Records from a dataset
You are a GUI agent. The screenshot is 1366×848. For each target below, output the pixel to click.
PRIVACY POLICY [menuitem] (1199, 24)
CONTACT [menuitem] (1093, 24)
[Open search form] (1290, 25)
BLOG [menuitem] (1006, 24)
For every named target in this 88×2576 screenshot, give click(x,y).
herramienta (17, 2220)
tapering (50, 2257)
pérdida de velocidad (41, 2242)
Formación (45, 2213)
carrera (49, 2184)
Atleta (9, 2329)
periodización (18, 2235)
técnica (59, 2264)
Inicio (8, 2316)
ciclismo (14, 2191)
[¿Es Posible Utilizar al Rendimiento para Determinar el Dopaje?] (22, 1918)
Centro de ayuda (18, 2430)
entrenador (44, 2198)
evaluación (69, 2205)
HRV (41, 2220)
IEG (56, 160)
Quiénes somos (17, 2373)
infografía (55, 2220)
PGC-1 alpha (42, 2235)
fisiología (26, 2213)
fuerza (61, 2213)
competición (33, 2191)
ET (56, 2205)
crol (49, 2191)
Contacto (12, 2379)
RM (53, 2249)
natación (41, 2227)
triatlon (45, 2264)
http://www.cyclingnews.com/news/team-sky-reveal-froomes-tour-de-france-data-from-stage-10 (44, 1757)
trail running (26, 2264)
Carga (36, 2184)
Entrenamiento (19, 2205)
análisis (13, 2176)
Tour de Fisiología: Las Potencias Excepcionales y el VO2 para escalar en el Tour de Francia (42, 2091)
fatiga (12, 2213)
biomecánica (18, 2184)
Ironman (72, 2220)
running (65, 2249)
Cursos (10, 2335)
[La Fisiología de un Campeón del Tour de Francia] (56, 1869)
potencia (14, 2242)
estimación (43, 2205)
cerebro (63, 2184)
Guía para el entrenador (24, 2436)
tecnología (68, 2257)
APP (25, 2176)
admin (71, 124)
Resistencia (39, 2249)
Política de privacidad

**About this task**
Output exactly the lines between the one containing "tapering (50, 2257)" and the final line above, both inclusive.

**Reply**
tapering (50, 2257)
pérdida de velocidad (41, 2242)
Formación (45, 2213)
carrera (49, 2184)
Atleta (9, 2329)
periodización (18, 2235)
técnica (59, 2264)
Inicio (8, 2316)
ciclismo (14, 2191)
[¿Es Posible Utilizar al Rendimiento para Determinar el Dopaje?] (22, 1918)
Centro de ayuda (18, 2430)
entrenador (44, 2198)
evaluación (69, 2205)
HRV (41, 2220)
IEG (56, 160)
Quiénes somos (17, 2373)
infografía (55, 2220)
PGC-1 alpha (42, 2235)
fisiología (26, 2213)
fuerza (61, 2213)
competición (33, 2191)
ET (56, 2205)
crol (49, 2191)
Contacto (12, 2379)
RM (53, 2249)
natación (41, 2227)
triatlon (45, 2264)
http://www.cyclingnews.com/news/team-sky-reveal-froomes-tour-de-france-data-from-stage-10 (44, 1757)
trail running (26, 2264)
Carga (36, 2184)
Entrenamiento (19, 2205)
análisis (13, 2176)
Tour de Fisiología: Las Potencias Excepcionales y el VO2 para escalar en el Tour de Francia (42, 2091)
fatiga (12, 2213)
biomecánica (18, 2184)
Ironman (72, 2220)
running (65, 2249)
Cursos (10, 2335)
[La Fisiología de un Campeón del Tour de Francia] (56, 1869)
potencia (14, 2242)
estimación (43, 2205)
cerebro (63, 2184)
Guía para el entrenador (24, 2436)
tecnología (68, 2257)
APP (25, 2176)
admin (71, 124)
Resistencia (39, 2249)
Política de privacidad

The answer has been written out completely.